▶ _WORK ORDER_
Search the entries below for "Screen dimensions: 1372x877". Give that line and all the lines after it again, exactly, through the last, without pictures.

▶ _EXTRACTED ENTRIES_
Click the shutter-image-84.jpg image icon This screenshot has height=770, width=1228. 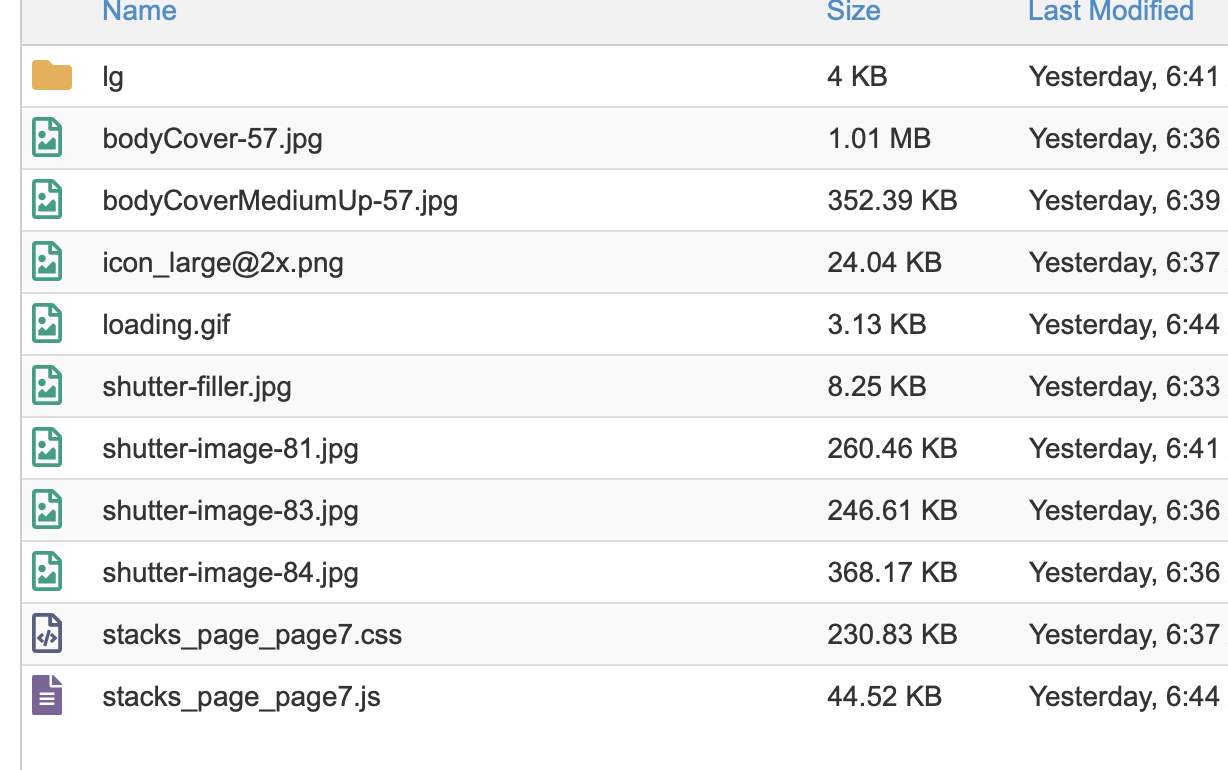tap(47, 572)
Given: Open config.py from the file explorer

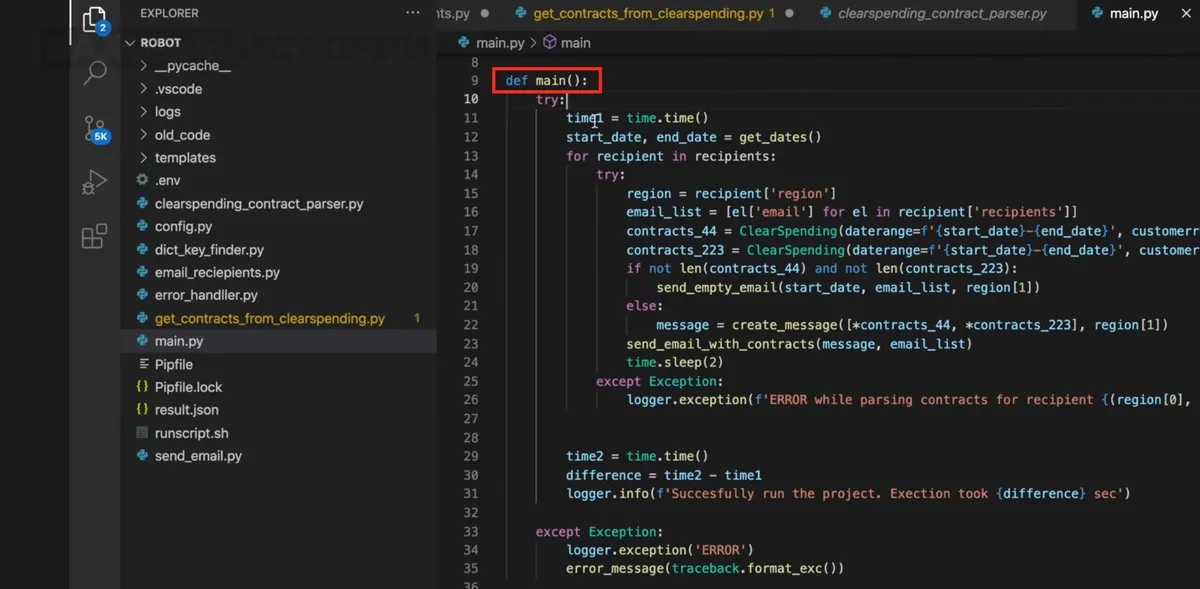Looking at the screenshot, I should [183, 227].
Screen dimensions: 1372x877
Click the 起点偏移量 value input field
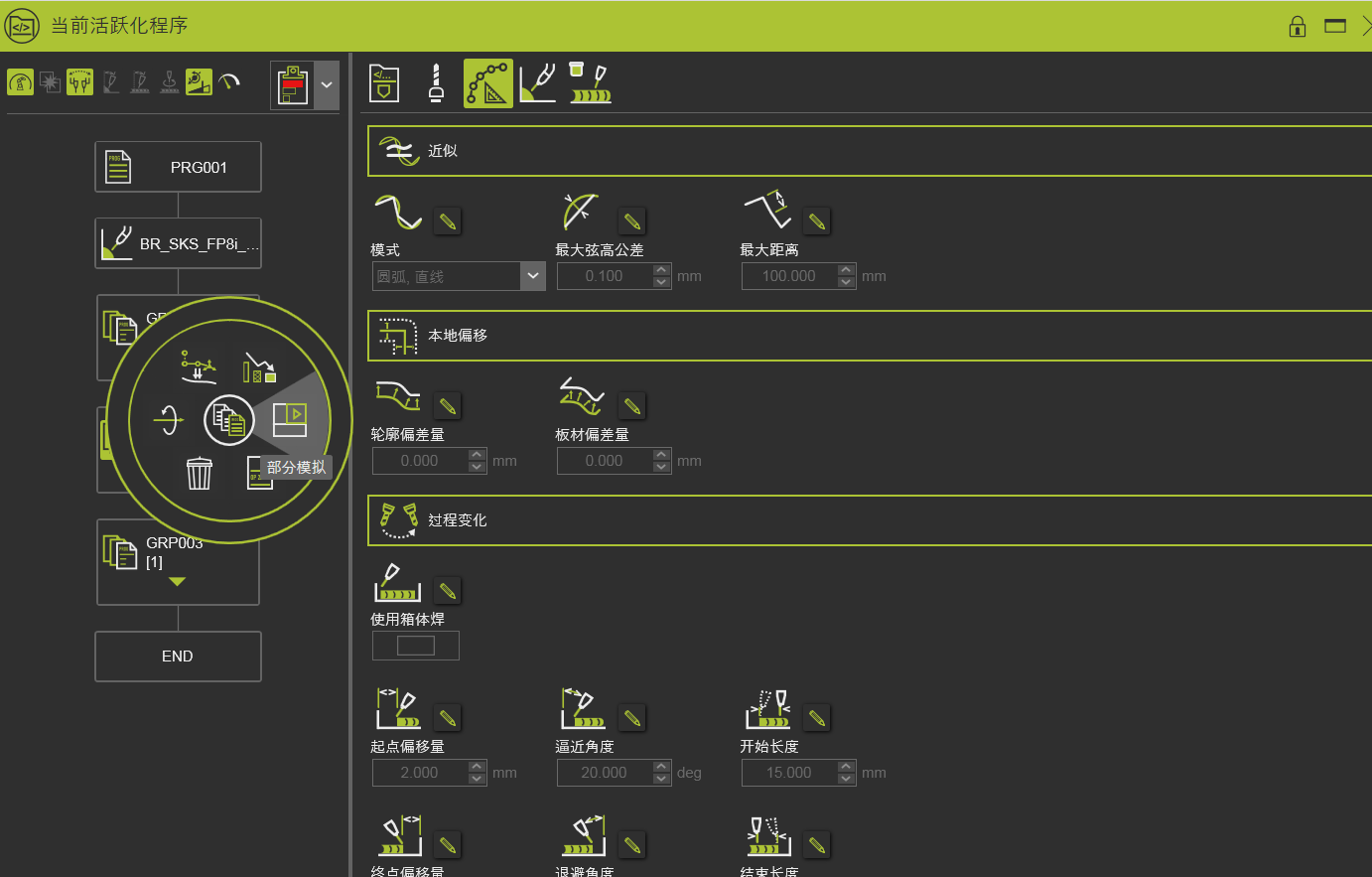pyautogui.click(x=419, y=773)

▶ _OUTPUT OF THE TASK_
Screen dimensions: 1372x877
Click the 起点偏移量 value input field
pyautogui.click(x=419, y=773)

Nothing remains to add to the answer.